CHEF DEREK SARNO the creator of Tesco’s Wicked Kitchen range Further opportunities in developing and offering more plant-based/vegan options on catering and restaurant menus are in demand. Coming at it from a chef’s point of view, creating something vegan for a meat eater is the best approach. One of my favourites is the pulled King Oyster mushrooms, the technique and ways to use the mushrooms once shredded and cooked can be applied to any style dish that would normally require chicken, beef or pork, such as sandwiches.

FREDERICA FOSTER co-director of Turnips, Borough Market We’ve specialised in wild and unusual mushrooms for over 20 years but in the last few years we’ve seen a significant increase in mushroom sales. In part this is due to people seeking out ‘meaty’ and strong flavoured vegetables to replace meat in their diet. Think beyond bland button mushrooms to Beefsteak, Puffballs and Chicken of the Woods, which have a firm texture and flavour. Mushrooms, of course, are also popular for brunch – replacing the traditional bacon and black pudding.

KATY BESKOW author of Five Ingredient Vegan All the flavour and texture of fish cakes – but completely vegan!
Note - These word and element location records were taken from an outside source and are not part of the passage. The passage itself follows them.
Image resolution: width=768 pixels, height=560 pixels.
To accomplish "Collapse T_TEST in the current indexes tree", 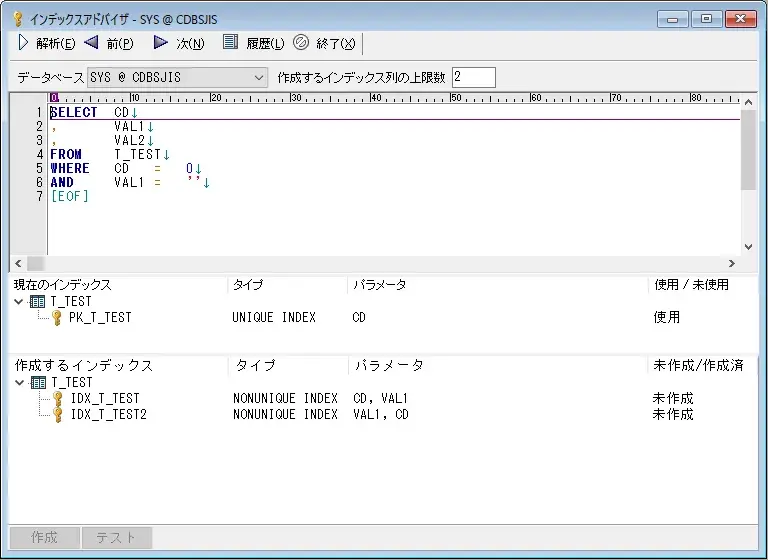I will 20,301.
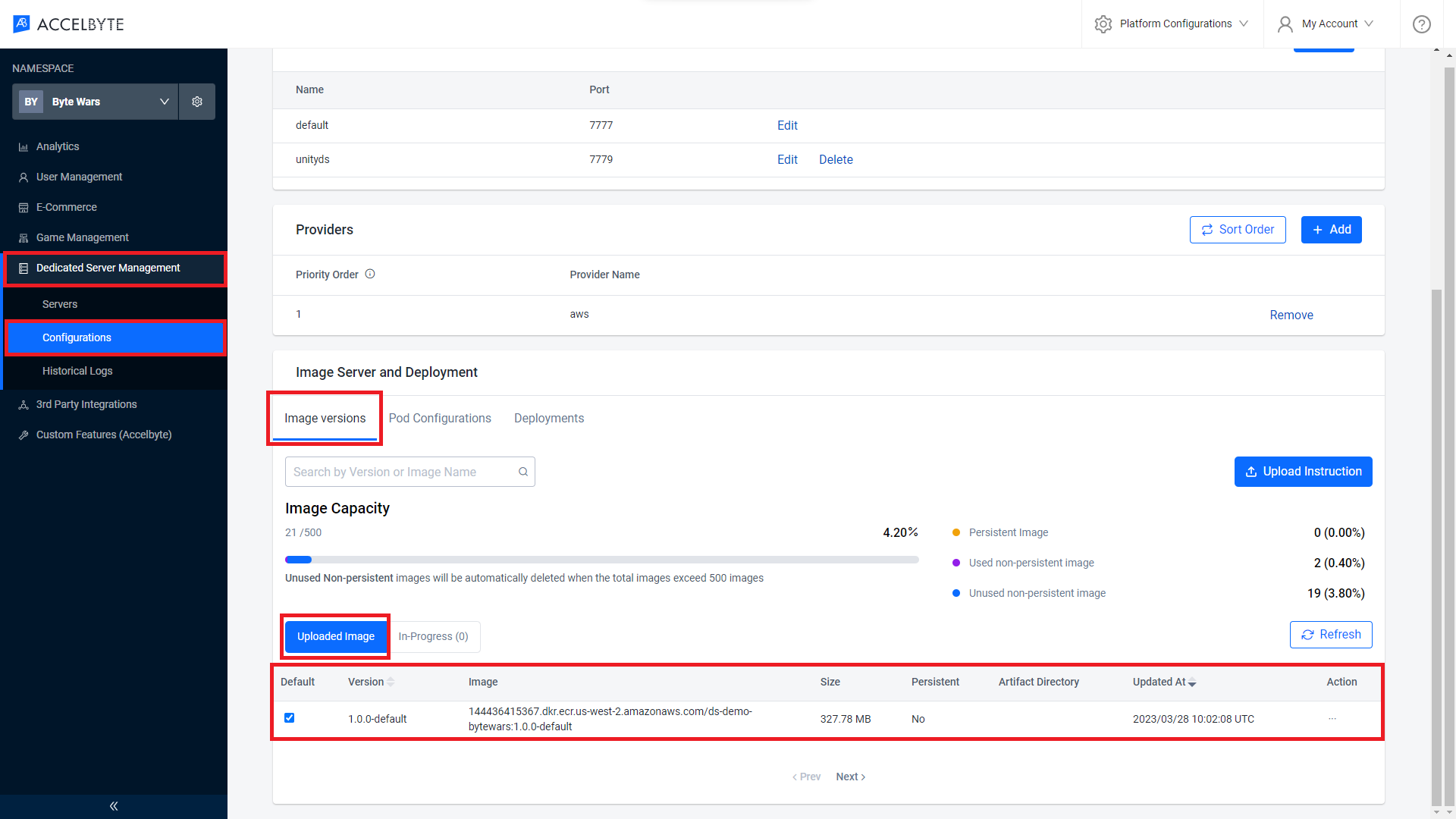The width and height of the screenshot is (1456, 819).
Task: Open the Deployments tab
Action: [548, 418]
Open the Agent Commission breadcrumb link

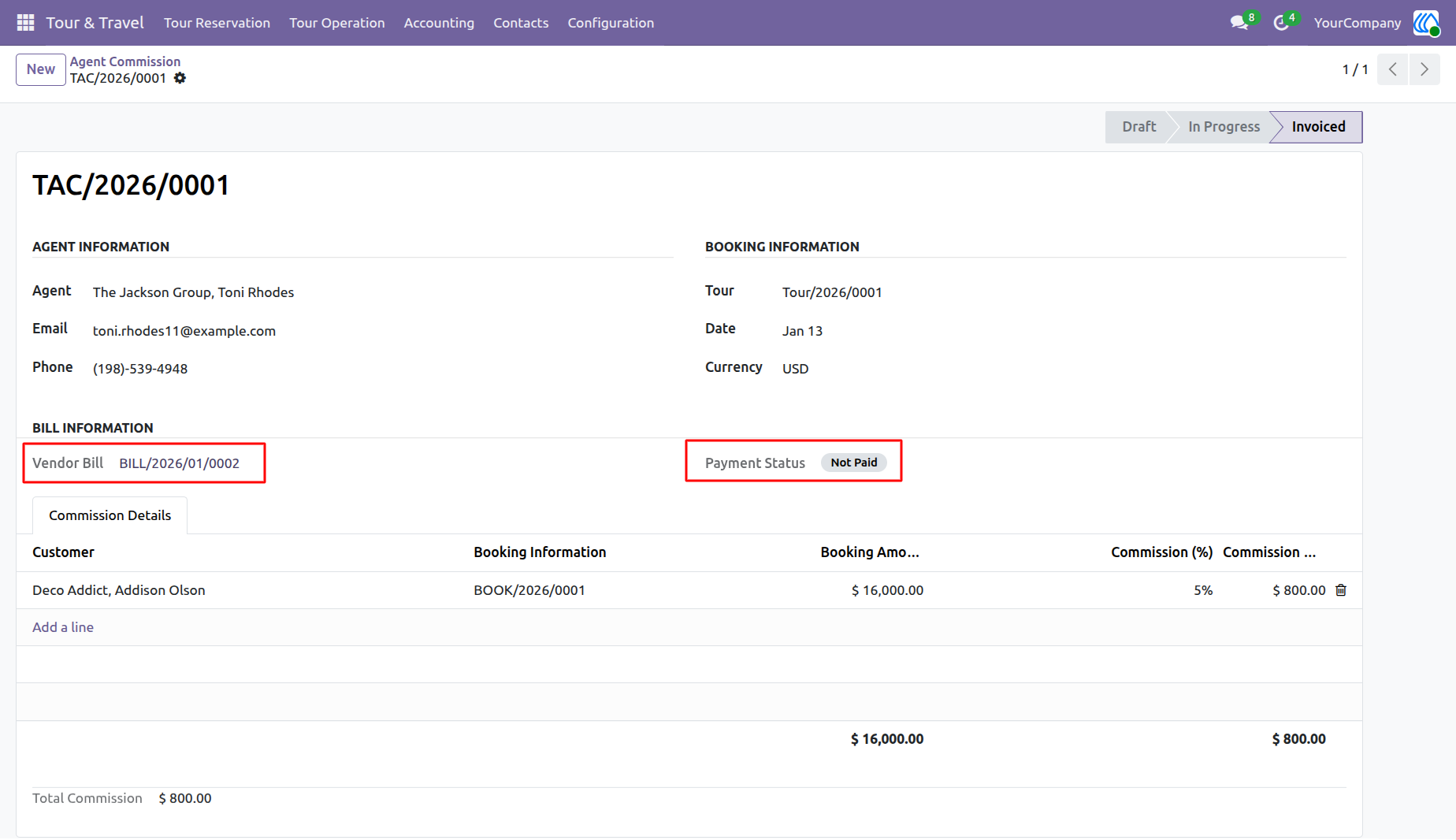(x=125, y=61)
My no-fish cakes are golden and crisp on the outside, whilst being fluffy and fragrant inside. The secret? Canned jackfruit. Jackfruit is a fruit grown in South Asia and has a ‘meaty’ texture and a neutral flavour making it versatile and easy to use. Serve with wedges of lemon for squeezing, and a little unsweetened soya yogurt, sprinkled with fresh dill, for familiar flavours that your customers will love.